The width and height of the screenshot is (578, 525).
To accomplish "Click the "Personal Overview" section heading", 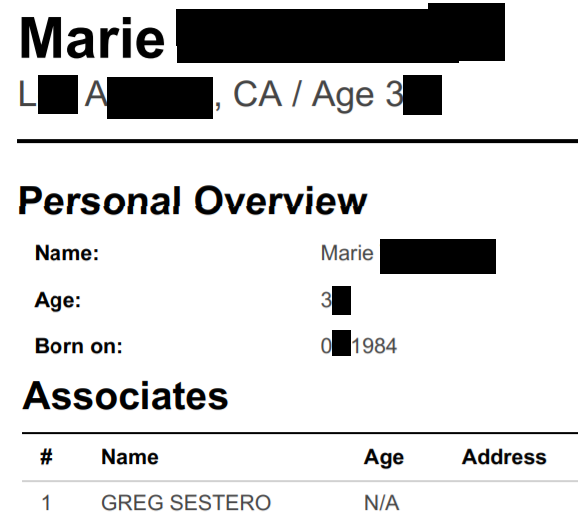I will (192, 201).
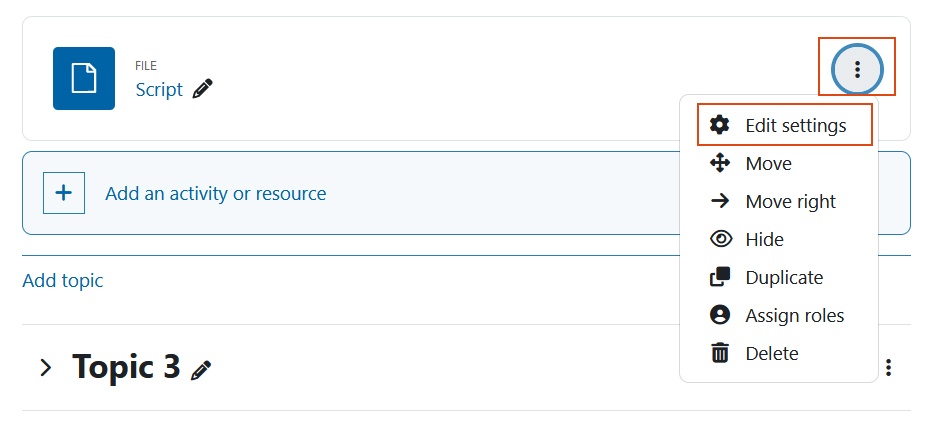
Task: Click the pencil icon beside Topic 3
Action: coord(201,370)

* * *

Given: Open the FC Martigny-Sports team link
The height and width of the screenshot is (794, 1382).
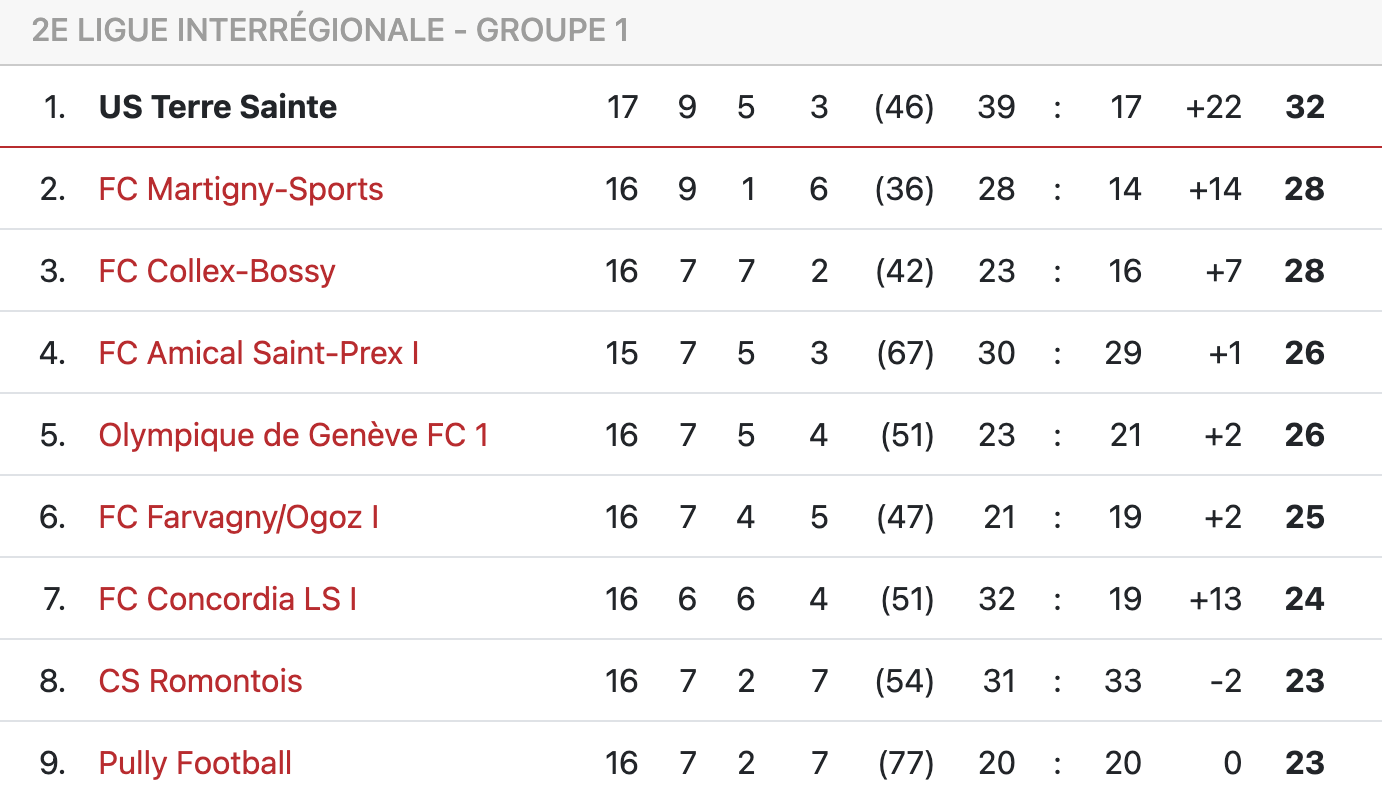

Objective: Quote the material from the line containing "Given: Open the FC Martigny-Sports team link" through the line containing "The height and", including both of those lines.

Solution to this exercise:
Given: Open the FC Martigny-Sports team link
The height and width of the screenshot is (794, 1382).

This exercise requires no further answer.